CronacaNovara
Immigrazione irregolare, 99 espulsioni nel Novarese nei primi sei mesi del 2026: 24 rimpatri eseguiti o avviati
La Questura evidenzia come una parte significativa dei provvedimenti più incisivi abbia riguardato cittadini stranieri gravati da precedenti penali o di polizia
NOVARA – La Questura di Novara ha intensificato, nel corso del primo semestre del 2026, l’attività di contrasto all’immigrazione irregolare, con un rafforzamento dei controlli e delle procedure di allontanamento dal territorio nazionale nei confronti dei cittadini stranieri risultati privi dei requisiti previsti dalla normativa.
Secondo i dati diffusi dalla Questura, tra gennaio e giugno sono stati adottati 99 provvedimenti di espulsione, frutto dell’attività svolta dall’Ufficio Immigrazione in collaborazione con le altre articolazioni della Questura e con le altre Forze di Polizia. Gli interventi sono stati effettuati sia nell’ambito dei normali servizi di controllo del territorio sia attraverso operazioni mirate.
Nel dettaglio, 10 espulsioni sono state eseguite con accompagnamento immediato alla frontiera, mentre 14 persone sono state trattenute nei Centri di permanenza per i rimpatri (Cpr) in attesa dell’esecuzione dell’allontanamento. Altri 54 cittadini stranieri hanno ricevuto un ordine del Questore di lasciare il territorio nazionale, mentre 18 casi sono stati gestiti con l’intimazione alla partenza volontaria.

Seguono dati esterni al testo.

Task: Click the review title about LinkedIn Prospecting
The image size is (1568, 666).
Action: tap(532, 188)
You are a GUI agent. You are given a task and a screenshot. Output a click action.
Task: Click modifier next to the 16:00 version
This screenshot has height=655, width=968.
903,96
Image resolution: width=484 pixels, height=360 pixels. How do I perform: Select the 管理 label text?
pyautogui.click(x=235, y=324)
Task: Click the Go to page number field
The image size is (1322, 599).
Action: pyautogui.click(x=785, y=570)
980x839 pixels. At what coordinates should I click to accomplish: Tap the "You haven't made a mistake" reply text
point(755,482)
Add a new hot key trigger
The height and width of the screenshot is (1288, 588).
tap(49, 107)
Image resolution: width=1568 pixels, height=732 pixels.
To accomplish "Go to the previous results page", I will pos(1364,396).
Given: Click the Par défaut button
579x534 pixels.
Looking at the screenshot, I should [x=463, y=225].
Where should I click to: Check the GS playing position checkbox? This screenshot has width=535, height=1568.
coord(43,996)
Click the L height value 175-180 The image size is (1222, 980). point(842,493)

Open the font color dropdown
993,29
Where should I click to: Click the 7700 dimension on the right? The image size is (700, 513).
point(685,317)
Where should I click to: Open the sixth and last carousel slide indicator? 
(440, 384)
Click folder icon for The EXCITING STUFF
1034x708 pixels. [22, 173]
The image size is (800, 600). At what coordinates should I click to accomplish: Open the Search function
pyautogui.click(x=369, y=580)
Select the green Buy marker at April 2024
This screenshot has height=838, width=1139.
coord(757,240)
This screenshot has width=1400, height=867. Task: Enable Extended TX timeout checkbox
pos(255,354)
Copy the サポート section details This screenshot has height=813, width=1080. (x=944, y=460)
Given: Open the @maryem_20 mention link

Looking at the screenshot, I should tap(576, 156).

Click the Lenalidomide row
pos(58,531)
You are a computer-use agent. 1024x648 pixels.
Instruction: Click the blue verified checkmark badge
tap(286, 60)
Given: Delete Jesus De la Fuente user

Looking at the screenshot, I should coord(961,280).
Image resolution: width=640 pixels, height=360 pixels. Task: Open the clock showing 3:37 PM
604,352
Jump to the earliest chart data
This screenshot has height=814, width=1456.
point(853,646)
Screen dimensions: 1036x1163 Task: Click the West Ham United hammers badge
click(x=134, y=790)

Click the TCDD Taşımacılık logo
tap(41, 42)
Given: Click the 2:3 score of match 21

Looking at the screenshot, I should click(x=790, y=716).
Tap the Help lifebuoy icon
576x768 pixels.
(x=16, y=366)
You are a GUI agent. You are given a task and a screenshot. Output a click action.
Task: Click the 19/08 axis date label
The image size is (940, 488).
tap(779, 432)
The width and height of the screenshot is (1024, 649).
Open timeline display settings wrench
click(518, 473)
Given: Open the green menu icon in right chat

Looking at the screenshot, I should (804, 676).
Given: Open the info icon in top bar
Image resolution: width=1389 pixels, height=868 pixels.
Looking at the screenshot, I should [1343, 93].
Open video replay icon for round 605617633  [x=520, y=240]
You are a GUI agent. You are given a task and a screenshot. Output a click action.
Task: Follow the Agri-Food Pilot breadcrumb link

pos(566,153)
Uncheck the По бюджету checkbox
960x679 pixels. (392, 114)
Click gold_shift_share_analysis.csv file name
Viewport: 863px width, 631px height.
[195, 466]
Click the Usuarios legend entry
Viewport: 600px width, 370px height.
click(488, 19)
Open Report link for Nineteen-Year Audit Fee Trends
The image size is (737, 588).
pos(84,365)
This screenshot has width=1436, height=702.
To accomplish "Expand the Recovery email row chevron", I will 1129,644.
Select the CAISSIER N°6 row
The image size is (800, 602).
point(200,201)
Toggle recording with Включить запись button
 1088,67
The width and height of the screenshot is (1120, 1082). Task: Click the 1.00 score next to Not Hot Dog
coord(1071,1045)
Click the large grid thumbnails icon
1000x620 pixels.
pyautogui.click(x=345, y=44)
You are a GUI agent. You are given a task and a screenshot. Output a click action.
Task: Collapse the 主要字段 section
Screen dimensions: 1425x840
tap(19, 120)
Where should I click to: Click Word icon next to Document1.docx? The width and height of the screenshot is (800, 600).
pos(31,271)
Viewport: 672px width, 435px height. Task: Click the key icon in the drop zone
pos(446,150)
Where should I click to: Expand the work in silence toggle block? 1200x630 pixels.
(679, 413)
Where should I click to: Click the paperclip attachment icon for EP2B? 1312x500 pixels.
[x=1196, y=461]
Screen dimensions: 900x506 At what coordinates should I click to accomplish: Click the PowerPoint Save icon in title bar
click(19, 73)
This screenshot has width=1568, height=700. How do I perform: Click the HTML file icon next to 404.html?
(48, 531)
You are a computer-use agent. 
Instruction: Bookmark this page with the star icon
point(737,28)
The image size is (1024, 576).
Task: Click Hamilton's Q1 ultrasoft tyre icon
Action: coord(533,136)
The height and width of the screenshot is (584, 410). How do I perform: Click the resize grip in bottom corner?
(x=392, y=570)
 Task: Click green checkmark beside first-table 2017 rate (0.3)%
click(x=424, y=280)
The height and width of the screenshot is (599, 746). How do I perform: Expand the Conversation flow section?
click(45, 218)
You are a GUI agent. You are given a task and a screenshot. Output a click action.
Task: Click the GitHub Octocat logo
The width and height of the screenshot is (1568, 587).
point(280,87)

Destinatari con precedenti penali o di polizia
La Questura evidenzia come una parte significativa dei provvedimenti più incisivi abbia riguardato cittadini stranieri di diverse nazionalità, tra cui Albania, Argentina, Pakistan, Cina e Perù, gravati da precedenti penali o di polizia.
Tra i reati contestati figurano episodi contro la persona, contro il patrimonio, violazioni della normativa sugli stupefacenti e altre condotte ritenute idonee a compromettere l’ordine e la sicurezza pubblica.
L’obiettivo dell’attività
La Questura sottolinea che l’esecuzione delle espulsioni non rappresenta soltanto un adempimento amministrativo previsto dalla normativa sull’immigrazione, ma costituisce anche uno strumento di prevenzione volto alla tutela della sicurezza collettiva. L’attività è finalizzata infatti all’allontanamento dal territorio nazionale delle persone considerate socialmente pericolose o comunque non autorizzate a permanere in Italia.
L’intensificazione dei controlli e delle procedure di rimpatrio si inserisce nelle attività ordinarie di prevenzione e controllo del territorio portate avanti dalla Questura di Novara nel corso del 2026.